EXERCISE: Nothing but a number belongs in the answer: how many lines of the records below contain the string "Följ".

RECORDED DATA START

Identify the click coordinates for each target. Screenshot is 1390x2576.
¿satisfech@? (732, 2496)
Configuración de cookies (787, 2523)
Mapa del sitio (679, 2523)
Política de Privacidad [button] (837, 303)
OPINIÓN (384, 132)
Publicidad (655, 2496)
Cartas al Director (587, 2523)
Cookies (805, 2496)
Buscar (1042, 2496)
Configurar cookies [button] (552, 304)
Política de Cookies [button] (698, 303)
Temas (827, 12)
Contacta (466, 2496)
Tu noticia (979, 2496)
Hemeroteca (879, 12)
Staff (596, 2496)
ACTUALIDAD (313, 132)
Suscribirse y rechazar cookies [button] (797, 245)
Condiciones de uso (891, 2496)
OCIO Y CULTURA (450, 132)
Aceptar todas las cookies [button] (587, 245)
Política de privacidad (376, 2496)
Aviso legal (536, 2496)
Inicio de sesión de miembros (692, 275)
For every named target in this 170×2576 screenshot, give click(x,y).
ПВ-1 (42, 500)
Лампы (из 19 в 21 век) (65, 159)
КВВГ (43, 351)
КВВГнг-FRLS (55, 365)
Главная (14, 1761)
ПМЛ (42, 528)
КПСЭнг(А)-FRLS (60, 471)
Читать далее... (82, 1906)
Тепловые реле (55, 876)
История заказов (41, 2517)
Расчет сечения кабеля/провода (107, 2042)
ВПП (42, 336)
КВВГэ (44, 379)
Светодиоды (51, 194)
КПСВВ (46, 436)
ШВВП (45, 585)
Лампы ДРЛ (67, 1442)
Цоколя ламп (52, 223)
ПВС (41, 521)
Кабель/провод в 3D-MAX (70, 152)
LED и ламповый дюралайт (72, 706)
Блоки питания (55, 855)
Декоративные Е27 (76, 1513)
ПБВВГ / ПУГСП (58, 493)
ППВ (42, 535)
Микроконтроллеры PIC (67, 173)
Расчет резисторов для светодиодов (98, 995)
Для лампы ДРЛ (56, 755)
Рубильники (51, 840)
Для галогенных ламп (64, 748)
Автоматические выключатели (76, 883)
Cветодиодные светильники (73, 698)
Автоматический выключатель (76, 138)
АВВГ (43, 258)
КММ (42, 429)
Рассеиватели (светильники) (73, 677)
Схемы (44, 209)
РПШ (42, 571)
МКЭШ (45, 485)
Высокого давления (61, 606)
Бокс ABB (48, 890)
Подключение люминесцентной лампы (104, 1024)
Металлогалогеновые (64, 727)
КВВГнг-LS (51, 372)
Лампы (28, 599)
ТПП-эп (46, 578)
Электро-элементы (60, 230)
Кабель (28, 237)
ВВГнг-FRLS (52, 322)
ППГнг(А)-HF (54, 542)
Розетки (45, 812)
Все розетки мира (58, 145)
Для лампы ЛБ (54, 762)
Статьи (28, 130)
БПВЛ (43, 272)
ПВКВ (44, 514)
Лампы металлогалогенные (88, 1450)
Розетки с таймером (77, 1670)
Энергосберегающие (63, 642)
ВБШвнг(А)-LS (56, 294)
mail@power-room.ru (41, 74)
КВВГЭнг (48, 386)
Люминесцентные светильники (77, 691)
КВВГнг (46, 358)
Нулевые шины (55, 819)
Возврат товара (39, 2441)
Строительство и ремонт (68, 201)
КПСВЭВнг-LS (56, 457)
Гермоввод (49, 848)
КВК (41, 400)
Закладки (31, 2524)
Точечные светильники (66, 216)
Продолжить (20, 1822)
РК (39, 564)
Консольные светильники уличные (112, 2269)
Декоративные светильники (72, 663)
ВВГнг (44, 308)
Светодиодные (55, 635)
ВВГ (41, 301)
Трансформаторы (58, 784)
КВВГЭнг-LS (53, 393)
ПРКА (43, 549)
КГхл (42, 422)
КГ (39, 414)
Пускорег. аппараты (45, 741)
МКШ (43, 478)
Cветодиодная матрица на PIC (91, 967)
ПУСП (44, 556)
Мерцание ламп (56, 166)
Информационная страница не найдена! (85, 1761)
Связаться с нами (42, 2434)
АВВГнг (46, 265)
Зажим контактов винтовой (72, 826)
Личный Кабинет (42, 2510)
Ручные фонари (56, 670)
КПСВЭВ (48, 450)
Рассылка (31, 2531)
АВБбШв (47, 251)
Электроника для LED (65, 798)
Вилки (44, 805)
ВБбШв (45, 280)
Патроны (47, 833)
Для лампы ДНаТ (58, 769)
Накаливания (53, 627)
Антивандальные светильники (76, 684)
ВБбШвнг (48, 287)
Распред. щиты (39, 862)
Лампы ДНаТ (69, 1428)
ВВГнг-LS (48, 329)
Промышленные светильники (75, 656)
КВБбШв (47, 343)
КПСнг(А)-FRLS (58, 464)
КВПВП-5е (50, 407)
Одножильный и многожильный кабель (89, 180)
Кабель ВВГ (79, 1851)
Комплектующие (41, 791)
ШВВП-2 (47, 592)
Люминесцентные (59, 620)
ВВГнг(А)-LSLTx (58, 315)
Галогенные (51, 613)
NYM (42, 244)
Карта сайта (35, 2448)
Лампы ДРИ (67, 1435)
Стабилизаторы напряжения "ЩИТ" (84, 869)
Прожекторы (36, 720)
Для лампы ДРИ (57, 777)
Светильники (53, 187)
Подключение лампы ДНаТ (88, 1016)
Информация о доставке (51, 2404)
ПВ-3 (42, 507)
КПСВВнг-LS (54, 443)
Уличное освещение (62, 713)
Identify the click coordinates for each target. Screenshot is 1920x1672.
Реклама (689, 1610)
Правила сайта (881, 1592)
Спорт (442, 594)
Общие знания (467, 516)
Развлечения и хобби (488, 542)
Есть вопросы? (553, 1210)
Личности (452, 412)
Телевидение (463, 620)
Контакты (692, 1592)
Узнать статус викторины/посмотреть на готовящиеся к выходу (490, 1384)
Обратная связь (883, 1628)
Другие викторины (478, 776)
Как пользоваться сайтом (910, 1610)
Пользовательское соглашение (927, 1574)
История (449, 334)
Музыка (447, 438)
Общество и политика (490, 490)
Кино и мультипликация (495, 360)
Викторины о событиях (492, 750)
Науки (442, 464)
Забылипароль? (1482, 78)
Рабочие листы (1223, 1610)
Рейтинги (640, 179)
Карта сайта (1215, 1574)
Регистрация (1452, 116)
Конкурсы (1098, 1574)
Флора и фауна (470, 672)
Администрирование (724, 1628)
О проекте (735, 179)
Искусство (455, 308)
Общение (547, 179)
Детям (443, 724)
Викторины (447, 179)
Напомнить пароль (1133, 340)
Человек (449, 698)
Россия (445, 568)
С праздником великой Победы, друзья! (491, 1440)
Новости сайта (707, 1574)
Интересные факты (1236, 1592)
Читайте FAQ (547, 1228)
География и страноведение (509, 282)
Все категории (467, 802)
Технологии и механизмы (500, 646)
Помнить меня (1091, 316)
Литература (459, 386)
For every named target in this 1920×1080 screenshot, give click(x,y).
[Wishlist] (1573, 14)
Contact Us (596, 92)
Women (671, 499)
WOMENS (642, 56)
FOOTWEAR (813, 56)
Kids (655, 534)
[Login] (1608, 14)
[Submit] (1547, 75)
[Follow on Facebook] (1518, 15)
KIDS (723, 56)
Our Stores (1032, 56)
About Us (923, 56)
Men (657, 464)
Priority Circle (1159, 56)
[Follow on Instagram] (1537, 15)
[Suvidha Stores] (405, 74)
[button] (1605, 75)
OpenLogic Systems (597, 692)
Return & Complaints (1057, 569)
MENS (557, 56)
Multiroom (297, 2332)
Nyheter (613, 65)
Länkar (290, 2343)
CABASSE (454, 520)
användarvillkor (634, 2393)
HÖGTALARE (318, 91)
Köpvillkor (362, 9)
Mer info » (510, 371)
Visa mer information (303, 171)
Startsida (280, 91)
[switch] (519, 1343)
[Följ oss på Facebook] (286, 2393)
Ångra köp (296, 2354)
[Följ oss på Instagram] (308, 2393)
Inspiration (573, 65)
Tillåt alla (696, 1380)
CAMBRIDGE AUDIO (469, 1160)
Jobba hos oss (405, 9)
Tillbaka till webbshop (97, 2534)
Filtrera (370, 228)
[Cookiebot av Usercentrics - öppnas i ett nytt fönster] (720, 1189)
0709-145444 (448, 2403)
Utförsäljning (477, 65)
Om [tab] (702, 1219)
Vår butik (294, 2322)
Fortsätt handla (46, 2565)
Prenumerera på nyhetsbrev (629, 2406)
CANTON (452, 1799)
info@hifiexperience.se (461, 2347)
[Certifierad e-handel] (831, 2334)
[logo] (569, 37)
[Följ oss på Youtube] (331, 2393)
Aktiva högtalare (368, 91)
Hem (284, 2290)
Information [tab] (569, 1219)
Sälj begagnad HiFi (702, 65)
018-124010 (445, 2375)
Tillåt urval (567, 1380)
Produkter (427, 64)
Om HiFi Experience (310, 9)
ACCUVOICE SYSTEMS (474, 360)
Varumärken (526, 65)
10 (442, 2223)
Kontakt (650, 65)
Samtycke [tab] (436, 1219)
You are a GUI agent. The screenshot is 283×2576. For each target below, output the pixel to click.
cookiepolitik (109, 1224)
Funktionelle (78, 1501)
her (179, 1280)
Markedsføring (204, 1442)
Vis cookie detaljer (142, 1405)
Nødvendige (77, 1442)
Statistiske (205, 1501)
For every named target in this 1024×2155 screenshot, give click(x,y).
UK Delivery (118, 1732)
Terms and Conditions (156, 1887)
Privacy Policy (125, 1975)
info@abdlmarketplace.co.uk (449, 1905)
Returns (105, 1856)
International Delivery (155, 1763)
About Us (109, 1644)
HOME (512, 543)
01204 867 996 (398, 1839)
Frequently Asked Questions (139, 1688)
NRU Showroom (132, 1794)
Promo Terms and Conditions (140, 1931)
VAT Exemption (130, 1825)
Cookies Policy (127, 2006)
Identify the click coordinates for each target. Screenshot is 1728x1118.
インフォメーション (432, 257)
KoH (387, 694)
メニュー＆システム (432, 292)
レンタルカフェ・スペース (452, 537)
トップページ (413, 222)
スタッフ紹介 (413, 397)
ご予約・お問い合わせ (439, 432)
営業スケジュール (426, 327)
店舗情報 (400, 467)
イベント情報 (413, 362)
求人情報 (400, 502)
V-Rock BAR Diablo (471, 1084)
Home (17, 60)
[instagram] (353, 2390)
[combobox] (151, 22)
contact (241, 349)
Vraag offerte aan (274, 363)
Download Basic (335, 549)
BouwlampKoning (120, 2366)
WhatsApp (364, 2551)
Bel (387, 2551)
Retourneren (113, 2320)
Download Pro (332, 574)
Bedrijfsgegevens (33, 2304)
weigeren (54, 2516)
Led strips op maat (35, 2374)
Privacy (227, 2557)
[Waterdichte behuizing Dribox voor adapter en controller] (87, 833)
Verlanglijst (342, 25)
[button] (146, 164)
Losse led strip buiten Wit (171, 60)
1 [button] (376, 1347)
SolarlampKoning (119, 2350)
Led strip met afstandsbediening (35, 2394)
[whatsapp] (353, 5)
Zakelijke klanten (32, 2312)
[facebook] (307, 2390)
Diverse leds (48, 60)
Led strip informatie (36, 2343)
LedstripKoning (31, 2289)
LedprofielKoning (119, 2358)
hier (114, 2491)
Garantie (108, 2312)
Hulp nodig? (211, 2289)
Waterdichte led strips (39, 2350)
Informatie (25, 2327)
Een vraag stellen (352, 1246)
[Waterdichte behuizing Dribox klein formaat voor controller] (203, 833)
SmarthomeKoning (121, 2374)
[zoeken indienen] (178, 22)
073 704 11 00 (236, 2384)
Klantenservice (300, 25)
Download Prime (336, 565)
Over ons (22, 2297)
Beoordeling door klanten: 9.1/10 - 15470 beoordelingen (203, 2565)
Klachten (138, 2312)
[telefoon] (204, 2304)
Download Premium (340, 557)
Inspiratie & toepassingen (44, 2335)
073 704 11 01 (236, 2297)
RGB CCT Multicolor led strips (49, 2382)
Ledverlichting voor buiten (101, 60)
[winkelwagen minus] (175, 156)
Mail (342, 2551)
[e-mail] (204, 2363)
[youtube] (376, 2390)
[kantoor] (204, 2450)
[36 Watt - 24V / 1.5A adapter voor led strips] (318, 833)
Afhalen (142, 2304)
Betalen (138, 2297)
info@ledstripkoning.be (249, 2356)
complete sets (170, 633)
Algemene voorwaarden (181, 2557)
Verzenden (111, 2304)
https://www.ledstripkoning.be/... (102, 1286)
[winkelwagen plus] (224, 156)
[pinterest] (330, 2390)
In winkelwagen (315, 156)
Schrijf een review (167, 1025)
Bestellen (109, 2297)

RECORDED DATA END

ANSWER FOR THIS EXERCISE: 3